Active-Active: DSQL has no leader4. This means that writes can be handled in any AZ or region, making each individual INSERT or UPDATE fast, local, and low-latency. It also means that developers never have to worry about fail-over, finding the current leader, split-brain, or other common issues with leader-elected architectures. This active-active approach does come with some trade-offs, including pushing detection of conflicts to COMMIT time, and increasing latency for some read workloads with small and predictable working sets.

Async Index Creation: Adding indexes is one of the most common operational tasks in databases, but its way harder than it needs to be. I see teams spend months building tooling and processes for zero-impact DDL operations on relational clusters. With DSQL, we’ve aimed to make DDL fast and zero impact. You can modify your production schema, at peak, without worrying. CREATE INDEX ASYNC is a perfect example. By moving away from a synchronous model, to asynchronous processing with tracked jobs, we can have the database build indexes in the background, and allow clients to monitor progress from anywhere.

And there are also a few things that we’re working to add to DSQL over time, but that we haven’t prioritized because we talk to a lot of people who don’t use them.

Foreign Key Constraints: This is, obviously, a controversial one.
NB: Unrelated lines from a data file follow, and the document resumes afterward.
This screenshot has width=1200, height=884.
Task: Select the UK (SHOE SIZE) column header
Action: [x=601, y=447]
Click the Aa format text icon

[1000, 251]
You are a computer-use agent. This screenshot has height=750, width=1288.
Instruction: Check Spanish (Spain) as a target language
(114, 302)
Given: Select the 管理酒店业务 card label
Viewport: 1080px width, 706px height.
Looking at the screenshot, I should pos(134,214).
Normalizing relational schemas is, generally, a good idea, and this leads naturally to foreign key relationships between tables. DSQL supports those. Foreign key constraints are a database feature that allows the database to automatically protect the integrity of these foreign key relationships, rejecting transactions that attempt to break them (e.g. deleting an address from the address table that’s still referenced by the customer table). Foreign key constraints are, for the most part, a good idea2. But when we talk to customers, and our own teams, we see that many people avoid them for performance and flexibility reasons. We suspect most people who build on DSQL will take the same approach, and so haven’t built foreign key constraints yet. Don’t worry, though, you can still reference other tables and JOIN to your heart’s content.
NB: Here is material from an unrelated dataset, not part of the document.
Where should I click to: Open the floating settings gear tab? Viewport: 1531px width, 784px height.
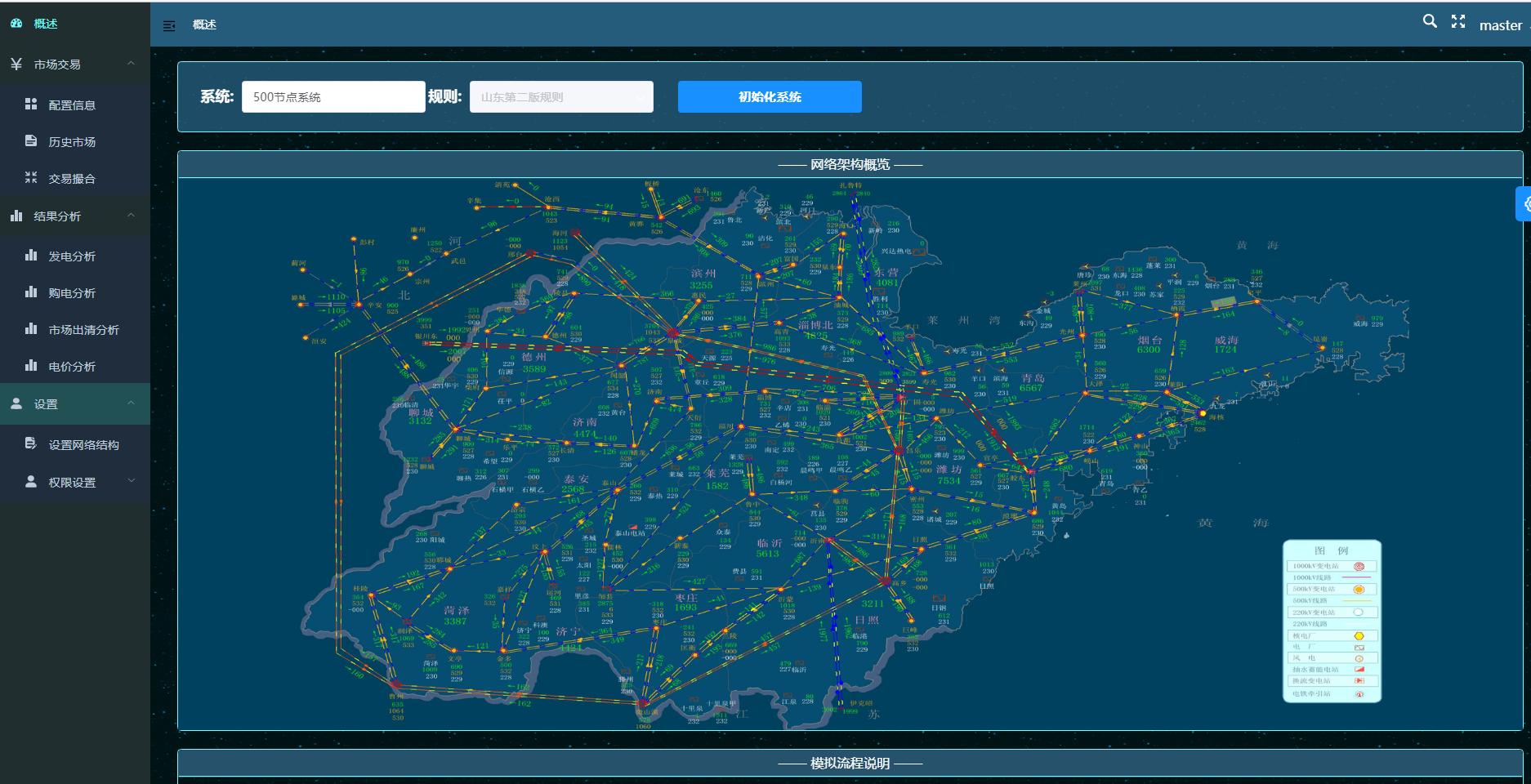(1524, 204)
Stored Procedures: Stored procedures are cool - they let you run business logic inside the database itself, offering a higher-level abstraction to applications. But they’re also a pain to manage, because they’re software that lives outside your usual CI/CD infrastructure (and often outside of your usual git), and are deployed in weird ways. DSQL is actually really suited to stored procedures, because of the serverless, scale-out compute layer built into every cluster. But when we talk to modern application builders, most are avoiding stored procedures, so we haven’t built them yet.

Vector: My (other) day job is in agentic AI3, so vector workloads are important to me. I also like the argument that having vector support in the same DB as the rest of your data is the right way to go (which is why we have pgVector in Aurora Postgres and RDS, vector in OpenSearch service, and so on). We haven’t done it in DSQL yet for two reasons: one is that we haven’t heard from a ton of customers with OLTP vector workloads, and the other is the S3 Vectors provides a great serverless solution for vectors with many of the same product benefits as DSQL. We’d love to hear from folks with OLTP vector workloads, and suspect we’ll have vector in DSQL down the line.
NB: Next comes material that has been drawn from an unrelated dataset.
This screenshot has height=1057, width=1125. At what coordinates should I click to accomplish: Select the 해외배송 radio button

On the opposite side, we heard from a lot of customers after launch that they really like read-only views, so we built and shipped support for them. We’re going to keep making DSQL better every day, but our focus is going to remain on making it easier to build great, reliable, cost-effective applications in the cloud rather than ticking off feature boxes. We like great, reliable, cost-effective applications, and hope you do too.

Footnotes

  1. Which reminds me of one (slightly gross) theory for where ambergris comes from.
  2. Except ON DELETE CASCADE, which is a bad idea.
  3. If Agentic AI is your cup of tea, have you tried out Bedrock AgentCore?
  4. DSQL needs no leader. You could see the adjudicator as a steward for the partition it owns. The Adjudicator, I assure you, would never bite a cherry tomato.